With excess of $8 billion in free cash, this gives management the ability to continue to grow the dividend, buy back shares, make strategic acquisitions and focus on their marketing campaigns.

As a company like Coca-Cola rarely goes "on sale," estimating an entry point can be a challenge. In the section below, I will use the DCF valuation to estimate what fair value is.


In the section below, I will use a couple of different methods to find a valuation of the stock price. In this section, I will use the Discounted Cash Flow valuation model to estimate the current value and target price for each share.

I believe using the Discounted Cash Flow valuation model for Coca-Cola to be fair, because DCF analysis can help one see where the company's value is coming from and can generate an opinion based on that.

Even though there are variations in calculating this formula, this model is based off of a terminal value of $169.813 billion and a WACC of 4.00%. The terminal value of $169.813 billion is based off of the company trading at an industry average of 13.95x EBITDA. Using this valuation, I have concluded Coca-Cola's value to be ~$36.03 per share.

Market outlook

As the chart below indicates, over the long-term there is a strong correlation between Coca-Cola's free cash, Coca-Cola's stock price and the S&P 500.

KO Chart

KO data by YCharts

As I believe valuations are getting high, I would not be surprised if there was a 5%-10% correction over the next few months. If such a correction were to occur, this could present an excellent opportunity to add positions in Coca-Cola. As the chart above indicates, when there has been a correction, Coca-Cola's stock price gravitates back to where Coca-Cola's free cash flow numbers are. As the free cash currently looks strong, I believe adding Coca-Cola's shares on a correction would offer an excellent opportunity.

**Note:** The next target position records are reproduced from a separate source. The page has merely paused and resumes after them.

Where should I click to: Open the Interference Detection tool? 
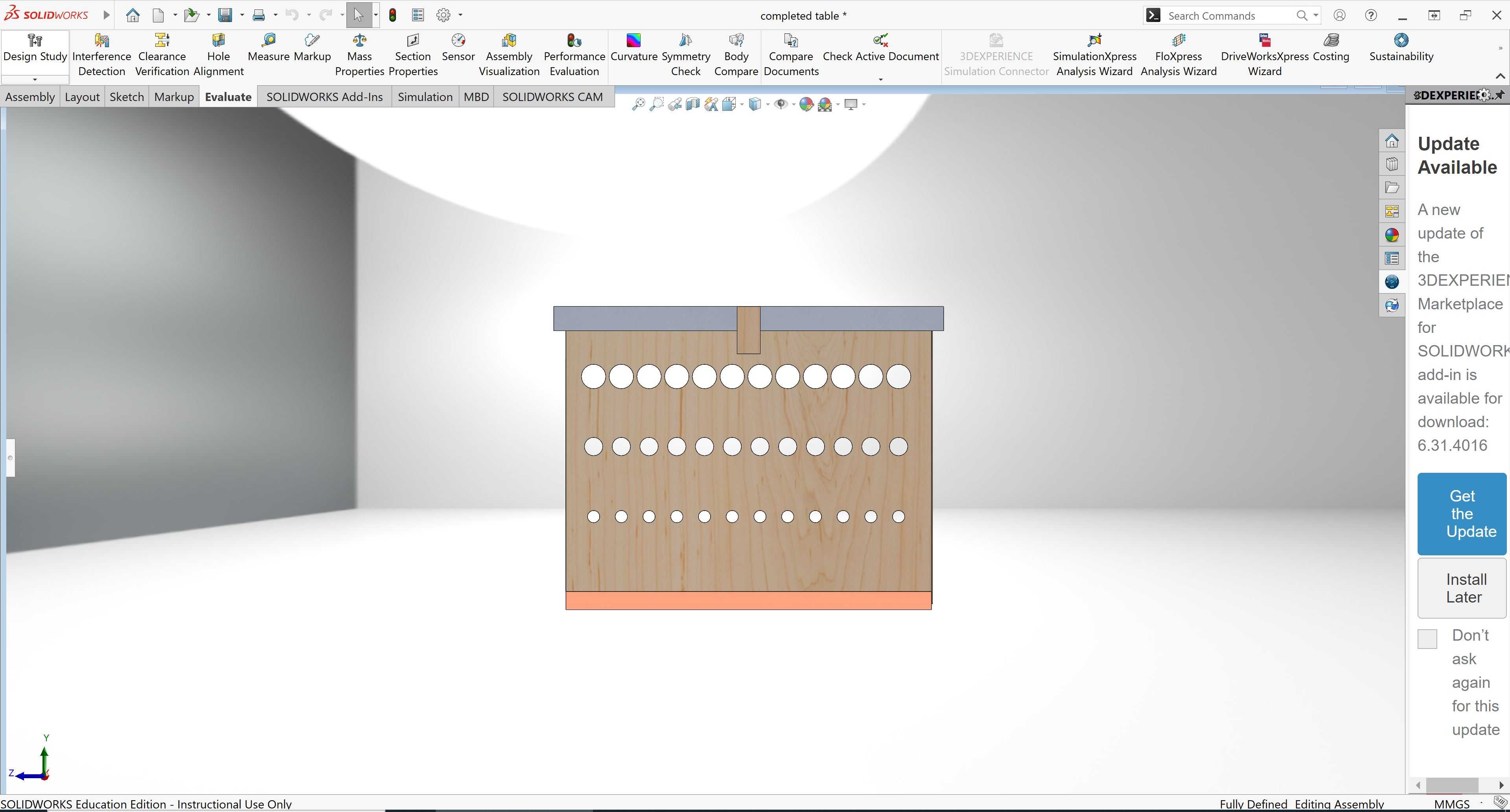(x=101, y=55)
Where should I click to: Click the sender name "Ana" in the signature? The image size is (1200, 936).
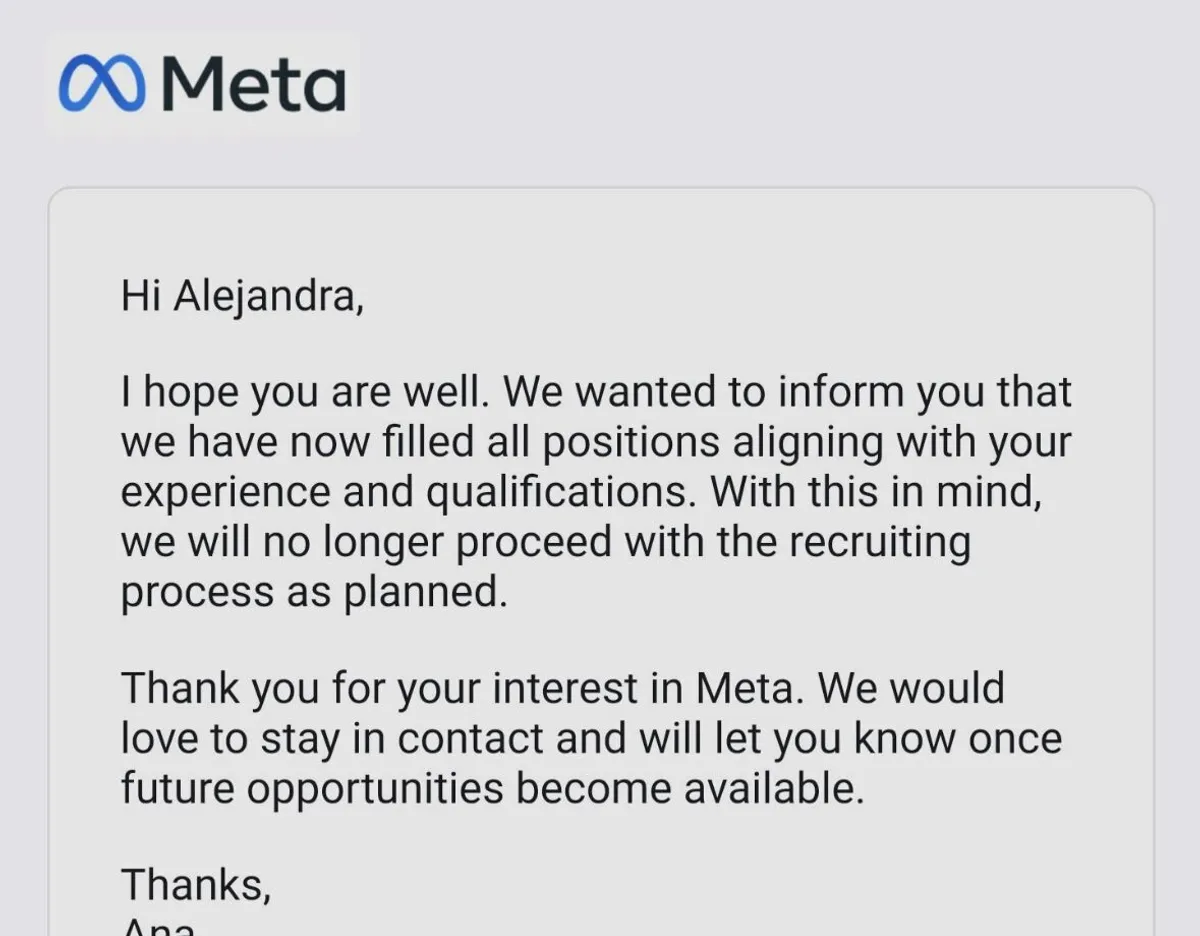tap(158, 926)
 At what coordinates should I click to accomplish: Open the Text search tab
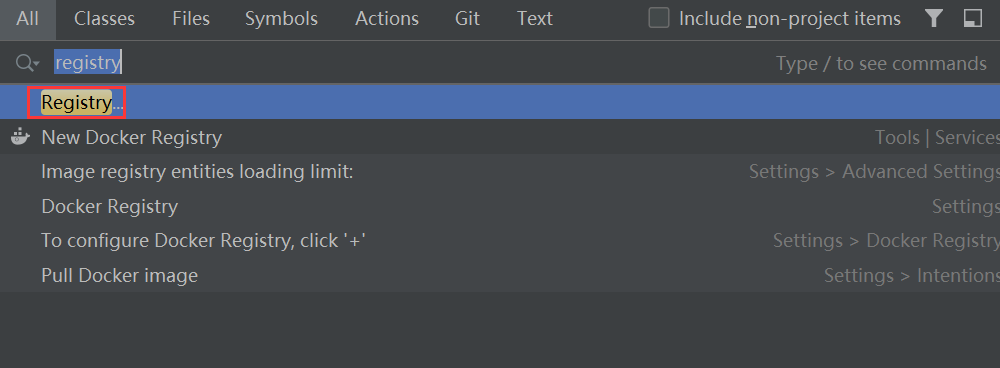534,19
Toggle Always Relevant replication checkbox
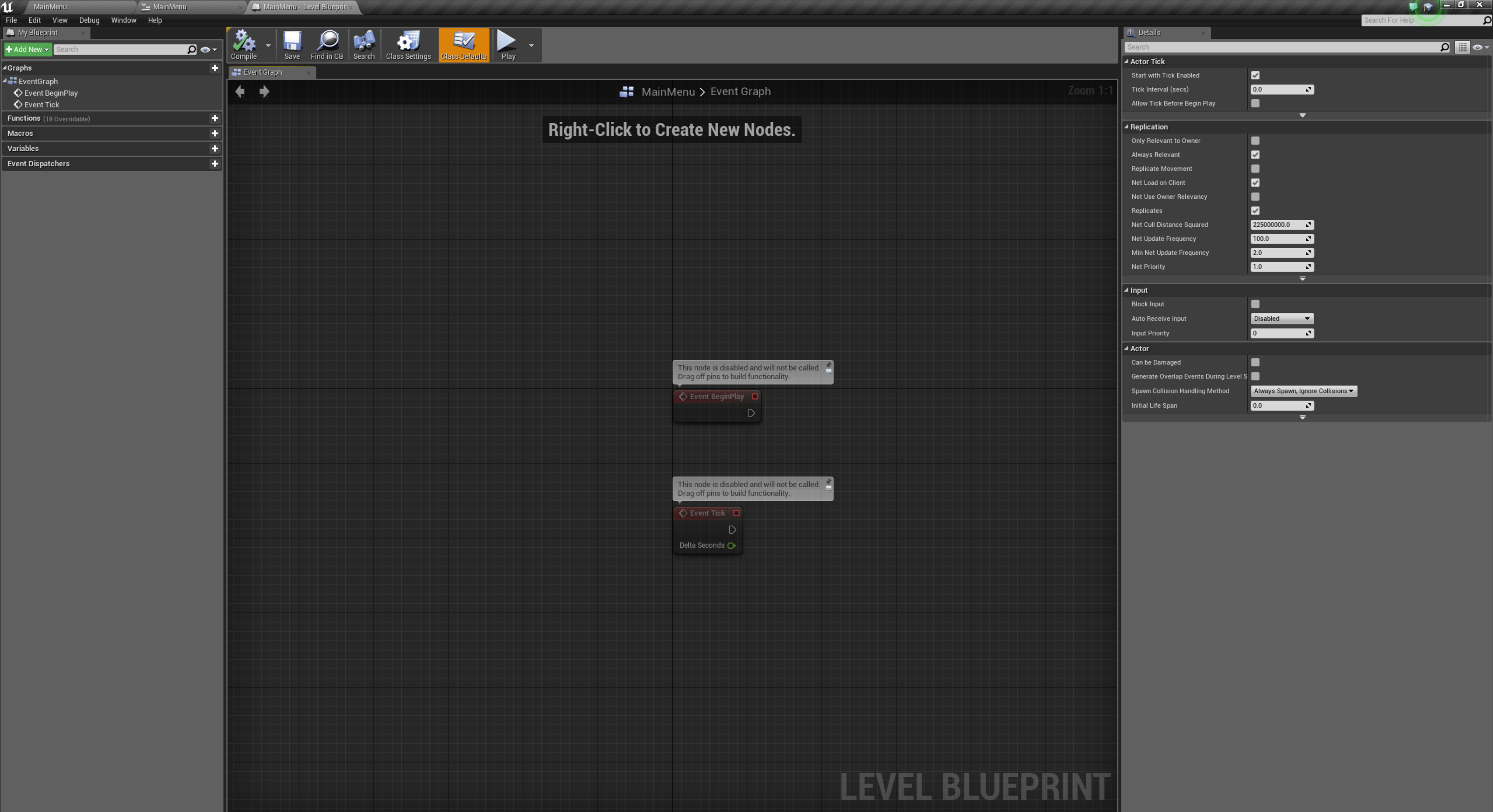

Currently, I believe there is further upside to equity markets as major world economies are either recovering or on the verge of recovering. As interest rates continue to remain near zero, this should favor equities.


Based on the analysis above, Coca-Cola's fundamentals are displaying a "mixed bag" of results. Having stated that one aspect of the company that is significantly increasing over the past six years is the company's free cash.

Over the past six years since Muhtar Kent became CEO, Coca-Cola's free cash has increased from ~$5.5 billion to ~$8.6 billion. So even though the company is facing external pressures especially in North America, Muhtar Kent's ability to increase the free cash gives the investor confidence that Coca-Cola has the ability to grow its dividend, buy back shares and ultimately increase shareholder value.

Long term, if you bought the stock at this price, I believe you would be handsomely rewarded. Having stated that, at current levels, I believe that Coca-Cola is slightly overvalued. In my opinion, if you can buy the stock closer to the $36.00 range, this would represent an excellent buying opportunity.

Disclosure: I have no positions in any stocks mentioned, and no plans to initiate any positions within the next 72 hours. I wrote this article myself, and it expresses my own opinions. I am not receiving compensation for it (other than from Seeking Alpha). I have no business relationship with any company whose stock is mentioned in this article.